Pointing records for screenshots and pages
-----

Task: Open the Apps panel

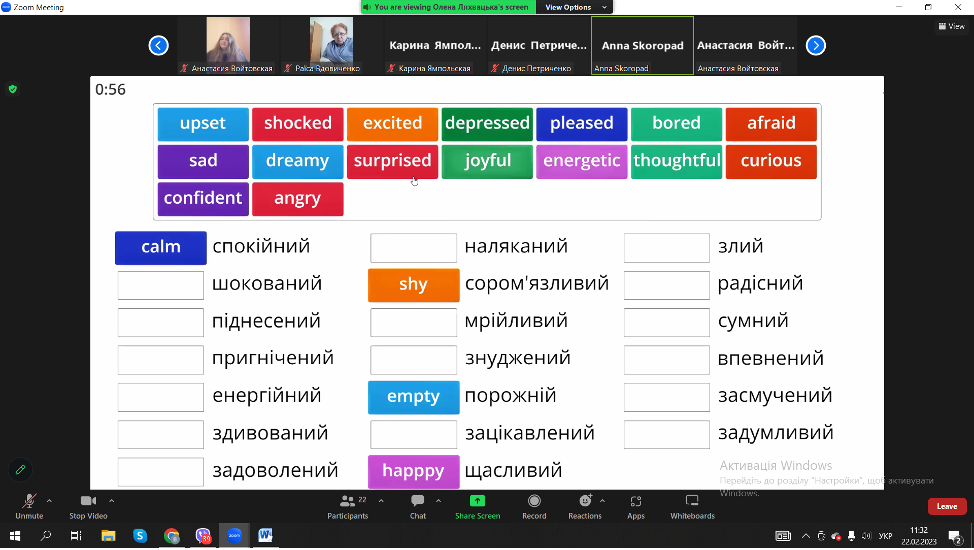Action: [x=636, y=502]
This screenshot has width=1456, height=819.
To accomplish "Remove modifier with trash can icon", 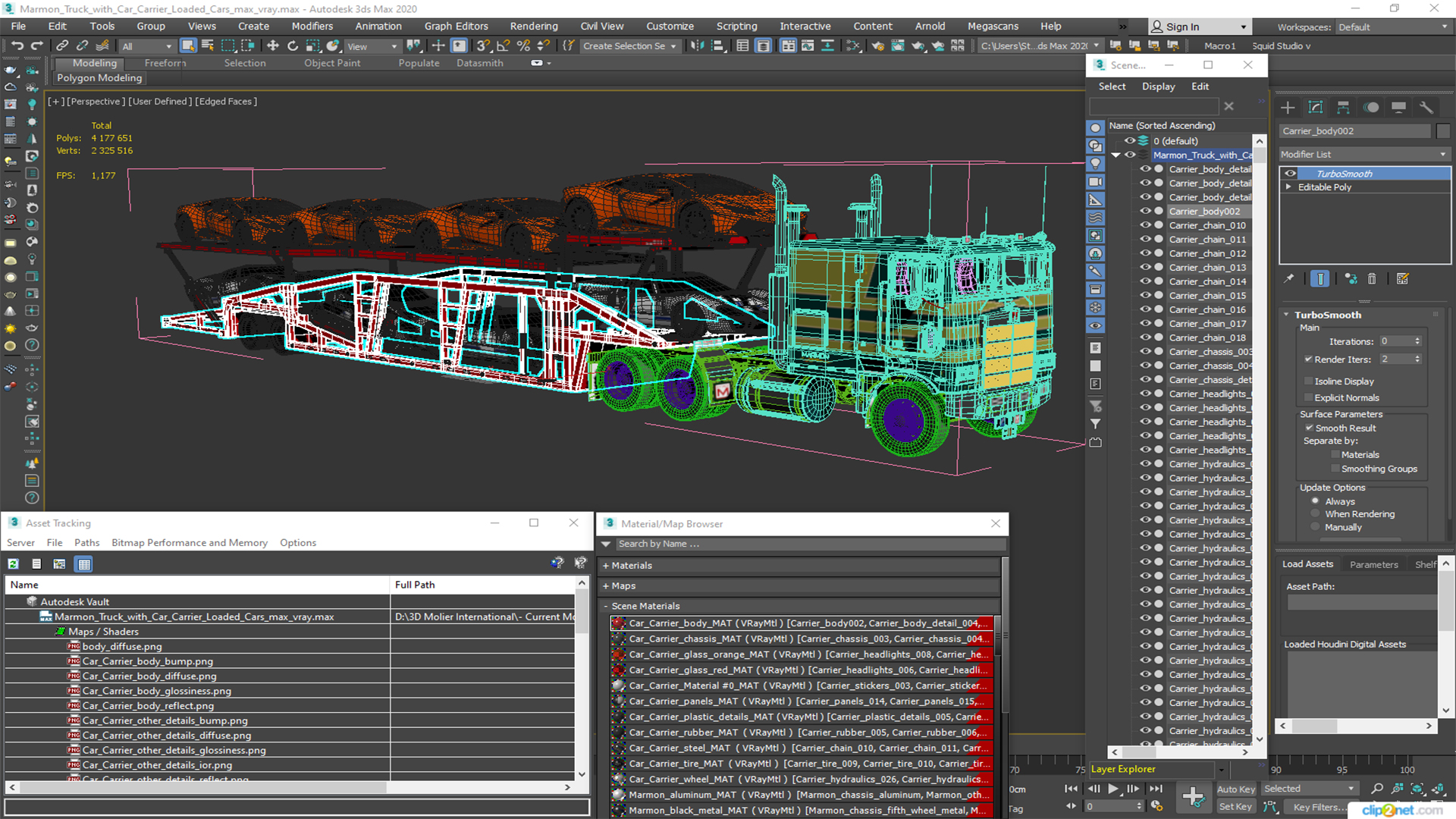I will (x=1372, y=279).
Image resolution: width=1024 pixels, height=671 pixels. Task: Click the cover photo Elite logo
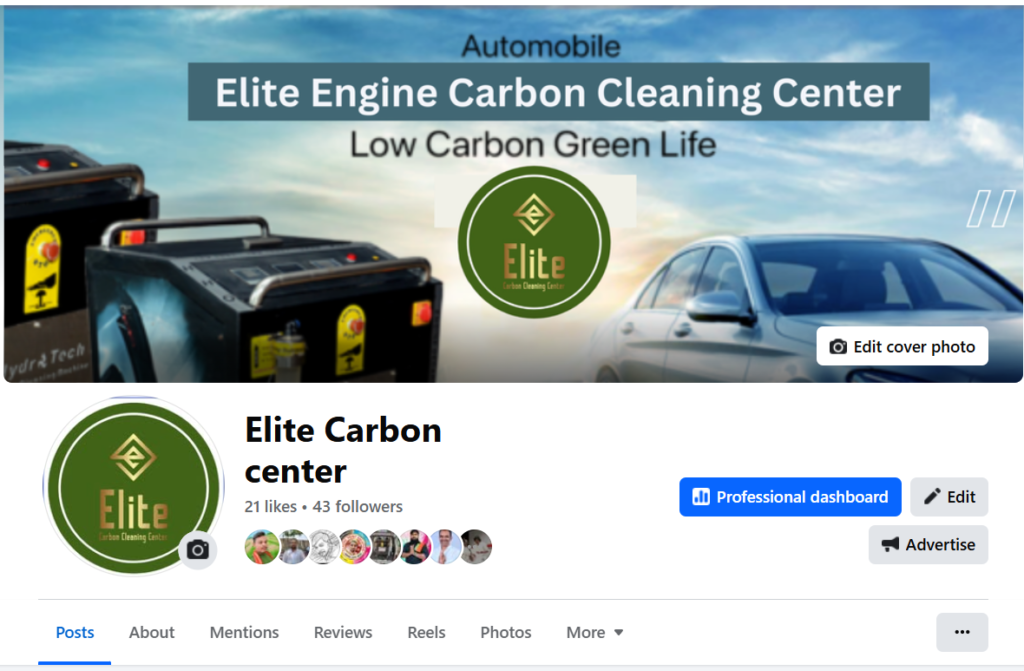pos(534,242)
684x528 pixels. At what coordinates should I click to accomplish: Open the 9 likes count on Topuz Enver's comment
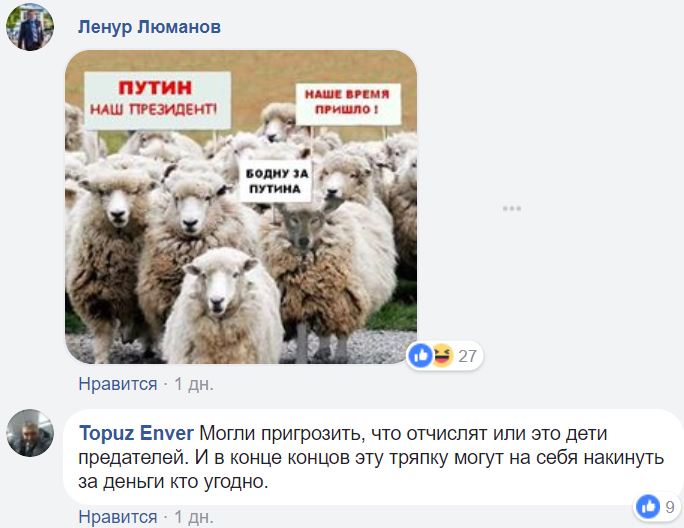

-----

→ **TO BE DONE**
Rewrite the lines from the one containing "Image resolution: width=1024" through the end of the records, inclusive, replacing "cover photo" with "header image" and keeping everything else unchanged. Leave the pictures out of your answer.

→ **COMPLETED TASK**
Image resolution: width=1024 pixels, height=671 pixels. Task: Click the header image Elite logo
pos(534,242)
684x528 pixels. At what coordinates should I click to accomplish: Open the 9 likes count on Topuz Enver's comment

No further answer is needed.